Le 30 janvier 2003, la Chambre des représentants accueillait plus de public qu'à l'accoutumée. Ce jour-là, les députés belges devaient trancher: fallait-il autoriser les mariages pour les couples de même sexe ou pas? Après débat, la réponse s'est avérée être positive. Une décision assez révolutionnaire pour l'époque. Avant la Belgique, seuls les Pays-Bas avaient fait de même près de deux ans plus tôt. Tous les élus n'étaient toutefois pas d'accord avec la majorité. Un bon tiers d'entre eux ont soit voté contre, soit préféré l'abstention. Apparaissait alors la division entre députés conservateurs et progressistes. Mais contrairement à ce que l'on pourrait croire, cela ne recoupait pas la frontière entre la droite et la gauche.

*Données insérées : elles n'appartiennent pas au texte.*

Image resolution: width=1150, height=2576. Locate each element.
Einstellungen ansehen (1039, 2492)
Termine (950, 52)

Le MR, trublion du gouvernement
En 2003, la proposition de loi était présentée par les différents partis du gouvernement en place à l'époque, celui de Guy Verhofstadt. On y trouvait le PS et son équivalent flamand sp.a (ancêtre de Vooruit), les libéraux du VLD (prédécesseur de l'Open Vld) et du MR, ainsi qu'Écolo avec son partenaire néerlandophone Agalev (qui deviendra quelques mois plus tard Groen).
Logiquement, le texte aurait logiquement dû être soutenu par tous ces partis, qui ensemble représentaient la majorité de la Chambre. En pratique, cela a été un peu plus compliqué. «Tous les partis l'ont accepté relativement facilement, sauf les libéraux francophones du MR», se souvient Magda Aelvoet (Agalev), qui était ministre de la Santé lors des négociations sur le sujet. «J'ai alors pris l'initiative d'une conversation directe entre l'ancien vice-Premier ministre Louis Michel (MR) et les associations LGBT. Quand j'ai revu Louis peu après lors d'une réunion, il m'a dit : 'Ah Magda, j'ai vu tes amis, et c'est d'accord!'», explique-t-elle à De Zondag.

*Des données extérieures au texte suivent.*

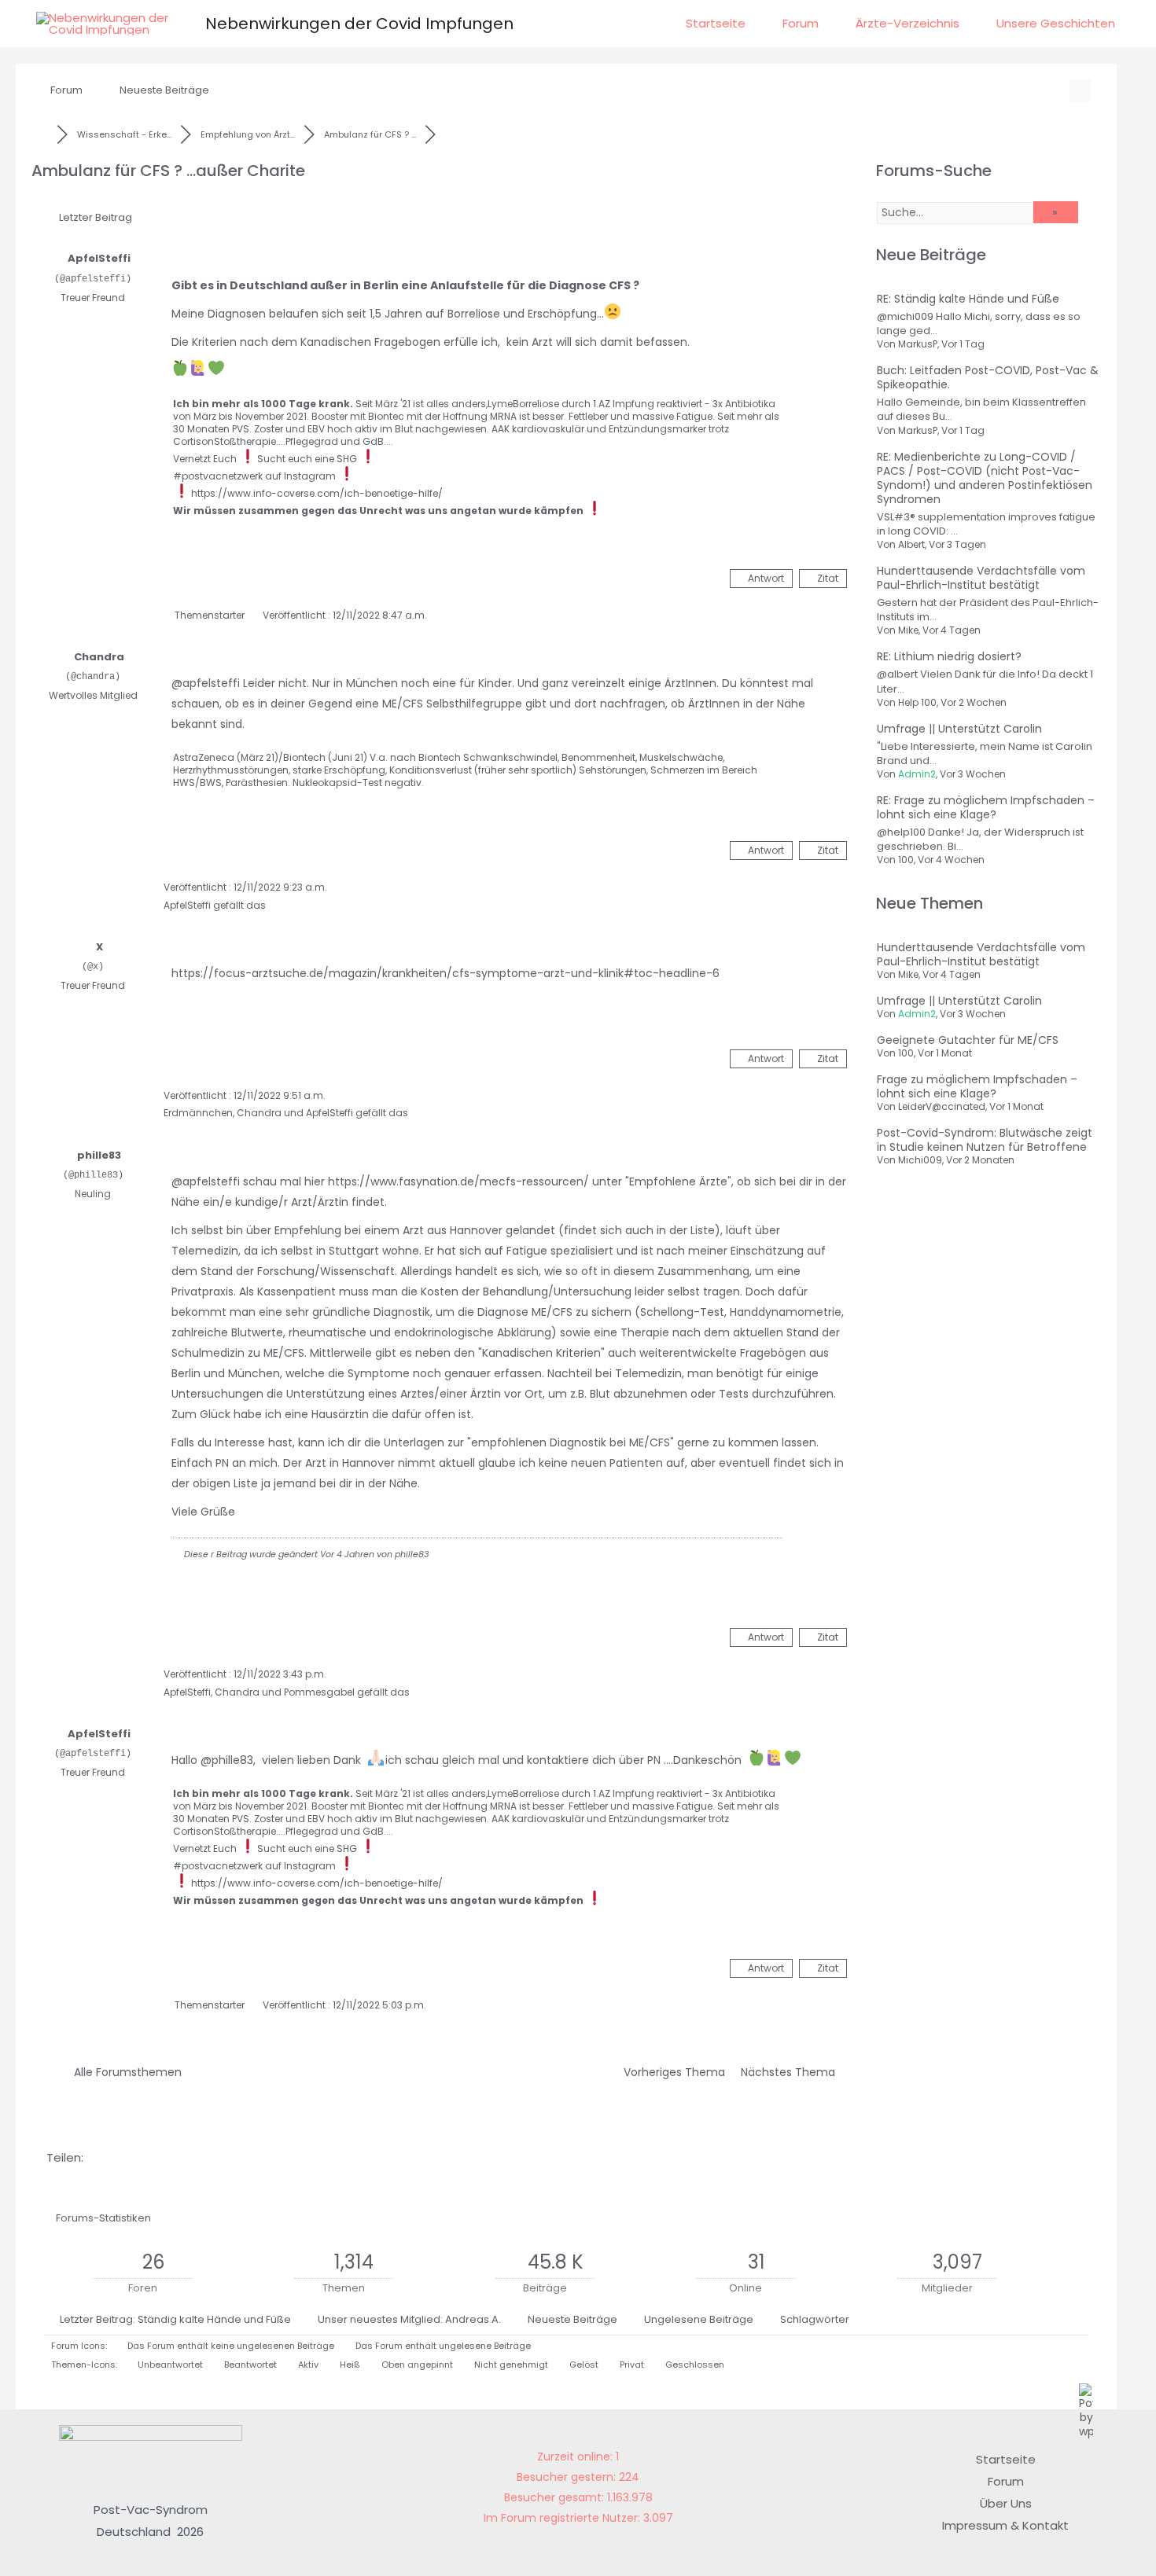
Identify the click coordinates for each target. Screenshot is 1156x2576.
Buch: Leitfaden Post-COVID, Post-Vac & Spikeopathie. (988, 377)
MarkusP (917, 344)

Elle précise aussi qu'un des principaux sujets de tension, c'était de savoir quel nom donner à ce type d'union. Le terme «mariage» ne faisait pas unanimité. Mais «lorsque mon cabinet a déclaré qu'il fallait changer pas moins de 1.300 lois si on voulait donner les mêmes droits aux homosexuels, tout le monde était convaincu de choisir le mot 'mariage'», dit-elle.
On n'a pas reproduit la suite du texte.